Canals crisscross the Mississippi River Delta near Golden Meadow, Louisiana, where nutrient pollution remains a problem.

PHOTOGRAPH BY JOEL SARTORE, NATIONAL GEOGRAPHIC

Brian Clark Howard

National Geographic

Published April 11, 2014

U.S. federal scientists say water quality has declined in the massive Mississippi River Basin in recent years due to the combined effects of agricultural and urban infrastructure, despite decades of conservation efforts. That's a concern both for those who rely on the river system and for those downstream on the Gulf of Mexico, where a huge "dead zone" hurts fishing and recreational opportunities.

Scientists with the U.S. Geological Survey (USGS) sampled the main stem and four tributaries of the Mississippi River and found that levels of nitrate increased at more than half the sites from 1980 to 2010. Overall, nitrate levels increased by 14 percent during that period, the USGS reported in a congressional briefing on Capitol Hill Friday.

The new findings are a warning about water quality health nationwide, and raise a troubling issue: even when policymakers and environmental advocates try to clean up the waterways, their efforts are not always successful.
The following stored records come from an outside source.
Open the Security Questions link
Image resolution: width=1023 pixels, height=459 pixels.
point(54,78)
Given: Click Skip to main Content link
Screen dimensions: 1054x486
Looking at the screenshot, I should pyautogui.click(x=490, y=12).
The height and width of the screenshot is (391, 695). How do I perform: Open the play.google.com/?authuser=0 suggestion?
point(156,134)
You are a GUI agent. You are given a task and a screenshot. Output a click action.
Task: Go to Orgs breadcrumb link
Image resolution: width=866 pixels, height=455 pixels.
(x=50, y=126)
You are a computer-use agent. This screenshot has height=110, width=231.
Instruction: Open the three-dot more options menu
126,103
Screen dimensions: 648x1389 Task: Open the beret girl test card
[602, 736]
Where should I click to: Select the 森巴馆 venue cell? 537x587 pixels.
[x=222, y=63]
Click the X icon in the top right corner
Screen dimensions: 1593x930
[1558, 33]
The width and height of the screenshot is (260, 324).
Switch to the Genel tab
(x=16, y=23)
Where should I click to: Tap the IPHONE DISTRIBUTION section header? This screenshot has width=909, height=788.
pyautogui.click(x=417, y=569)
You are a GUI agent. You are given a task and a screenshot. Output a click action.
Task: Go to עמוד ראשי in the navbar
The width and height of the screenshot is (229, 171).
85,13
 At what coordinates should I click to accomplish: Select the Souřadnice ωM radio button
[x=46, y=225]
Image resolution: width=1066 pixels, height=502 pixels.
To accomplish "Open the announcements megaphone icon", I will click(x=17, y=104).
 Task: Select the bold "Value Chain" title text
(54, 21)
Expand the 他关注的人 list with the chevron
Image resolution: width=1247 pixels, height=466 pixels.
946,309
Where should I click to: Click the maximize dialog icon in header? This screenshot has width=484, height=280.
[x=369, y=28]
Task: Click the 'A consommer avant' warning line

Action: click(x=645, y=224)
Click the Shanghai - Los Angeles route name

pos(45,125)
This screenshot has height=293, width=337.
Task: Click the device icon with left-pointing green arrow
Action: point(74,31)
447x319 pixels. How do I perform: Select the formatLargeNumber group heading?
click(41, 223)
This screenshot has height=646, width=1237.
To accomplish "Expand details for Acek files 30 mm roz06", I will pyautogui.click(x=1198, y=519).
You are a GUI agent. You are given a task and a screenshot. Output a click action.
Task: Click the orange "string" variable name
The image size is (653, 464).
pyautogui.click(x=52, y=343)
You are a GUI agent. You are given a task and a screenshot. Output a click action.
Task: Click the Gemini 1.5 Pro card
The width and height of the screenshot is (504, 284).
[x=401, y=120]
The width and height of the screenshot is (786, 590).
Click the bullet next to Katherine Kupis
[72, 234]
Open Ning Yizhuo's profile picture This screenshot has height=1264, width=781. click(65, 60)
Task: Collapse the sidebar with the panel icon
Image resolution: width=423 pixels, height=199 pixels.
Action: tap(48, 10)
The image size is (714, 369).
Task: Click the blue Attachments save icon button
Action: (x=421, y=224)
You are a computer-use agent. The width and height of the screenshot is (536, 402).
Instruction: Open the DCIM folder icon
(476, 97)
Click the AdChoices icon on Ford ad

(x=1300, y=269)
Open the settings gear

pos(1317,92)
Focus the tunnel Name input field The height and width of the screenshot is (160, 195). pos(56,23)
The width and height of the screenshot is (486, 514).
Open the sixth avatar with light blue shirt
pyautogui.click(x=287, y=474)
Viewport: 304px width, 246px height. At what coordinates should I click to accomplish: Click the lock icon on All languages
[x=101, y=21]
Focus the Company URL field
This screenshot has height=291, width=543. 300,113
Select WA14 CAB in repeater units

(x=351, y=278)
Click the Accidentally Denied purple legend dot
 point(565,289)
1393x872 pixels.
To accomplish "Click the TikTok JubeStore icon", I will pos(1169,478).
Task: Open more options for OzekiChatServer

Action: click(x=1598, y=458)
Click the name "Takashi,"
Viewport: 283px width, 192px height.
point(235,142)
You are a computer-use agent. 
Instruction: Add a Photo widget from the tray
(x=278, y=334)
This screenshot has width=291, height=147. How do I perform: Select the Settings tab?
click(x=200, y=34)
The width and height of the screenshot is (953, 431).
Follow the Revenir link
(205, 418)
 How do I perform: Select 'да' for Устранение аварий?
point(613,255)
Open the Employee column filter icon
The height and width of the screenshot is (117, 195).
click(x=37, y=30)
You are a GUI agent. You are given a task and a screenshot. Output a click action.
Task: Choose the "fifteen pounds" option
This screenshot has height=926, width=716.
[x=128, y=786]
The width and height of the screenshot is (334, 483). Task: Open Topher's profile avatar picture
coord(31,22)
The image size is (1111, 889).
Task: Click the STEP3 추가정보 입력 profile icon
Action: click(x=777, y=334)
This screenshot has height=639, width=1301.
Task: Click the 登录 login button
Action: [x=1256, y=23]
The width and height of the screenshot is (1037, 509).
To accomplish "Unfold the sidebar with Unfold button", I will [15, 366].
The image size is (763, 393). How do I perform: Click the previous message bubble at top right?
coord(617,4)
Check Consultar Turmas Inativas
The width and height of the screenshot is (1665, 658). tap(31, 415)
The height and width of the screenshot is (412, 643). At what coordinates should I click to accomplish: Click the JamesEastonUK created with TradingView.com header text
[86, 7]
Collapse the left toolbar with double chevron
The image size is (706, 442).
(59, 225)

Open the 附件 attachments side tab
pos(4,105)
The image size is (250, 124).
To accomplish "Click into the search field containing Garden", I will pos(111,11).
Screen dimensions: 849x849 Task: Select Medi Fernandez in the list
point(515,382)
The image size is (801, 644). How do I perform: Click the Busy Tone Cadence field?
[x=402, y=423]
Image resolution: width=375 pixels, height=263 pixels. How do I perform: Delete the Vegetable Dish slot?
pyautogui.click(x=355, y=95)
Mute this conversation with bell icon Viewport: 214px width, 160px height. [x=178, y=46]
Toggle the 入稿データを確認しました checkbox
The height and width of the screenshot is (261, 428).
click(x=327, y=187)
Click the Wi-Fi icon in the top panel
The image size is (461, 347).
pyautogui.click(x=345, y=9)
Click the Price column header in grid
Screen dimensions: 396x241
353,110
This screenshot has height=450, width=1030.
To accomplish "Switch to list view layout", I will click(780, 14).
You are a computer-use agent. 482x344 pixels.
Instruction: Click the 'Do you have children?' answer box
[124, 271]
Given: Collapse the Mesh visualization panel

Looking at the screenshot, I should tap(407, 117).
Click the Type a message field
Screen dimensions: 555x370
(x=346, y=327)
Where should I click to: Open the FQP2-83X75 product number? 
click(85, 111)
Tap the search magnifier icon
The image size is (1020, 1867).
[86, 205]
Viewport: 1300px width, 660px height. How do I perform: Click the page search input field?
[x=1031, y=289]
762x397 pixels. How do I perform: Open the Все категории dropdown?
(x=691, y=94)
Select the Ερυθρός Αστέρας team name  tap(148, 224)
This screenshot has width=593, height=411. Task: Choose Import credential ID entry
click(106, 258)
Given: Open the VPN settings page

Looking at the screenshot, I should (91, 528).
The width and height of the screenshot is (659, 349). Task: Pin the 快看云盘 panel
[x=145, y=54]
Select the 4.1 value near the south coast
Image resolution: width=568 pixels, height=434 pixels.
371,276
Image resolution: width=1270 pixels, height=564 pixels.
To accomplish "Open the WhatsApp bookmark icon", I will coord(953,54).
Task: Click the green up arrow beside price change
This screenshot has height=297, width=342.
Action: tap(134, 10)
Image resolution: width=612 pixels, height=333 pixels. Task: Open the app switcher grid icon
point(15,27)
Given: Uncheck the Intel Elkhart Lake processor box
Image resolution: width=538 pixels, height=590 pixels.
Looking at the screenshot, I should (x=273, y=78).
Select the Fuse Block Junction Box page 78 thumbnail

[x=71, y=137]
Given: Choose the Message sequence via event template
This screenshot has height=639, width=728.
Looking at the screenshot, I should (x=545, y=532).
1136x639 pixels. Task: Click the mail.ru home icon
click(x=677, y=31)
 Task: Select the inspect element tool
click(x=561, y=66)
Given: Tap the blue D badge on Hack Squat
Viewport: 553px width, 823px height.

Scientists often focus on levels of nitrate because it plays an important role in the environment. The nitrogen in nitrate is an essential nutrient for plants. But too much of it leads to overgrowths of algae, called blooms, which can use up too much oxygen in the water (a process called eutrophication), choke out fish and seagrasses, and in some cases release toxic chemicals.

Large algal blooms have created dead zones in Puget Sound, the Chesapeake Bay, Long Island Sound, and many other waterways. The Gulf of Mexico is now host to the world's second largest dead zone, a patch of impaired sea about the size of New Jersey. (Learn more about river basins.)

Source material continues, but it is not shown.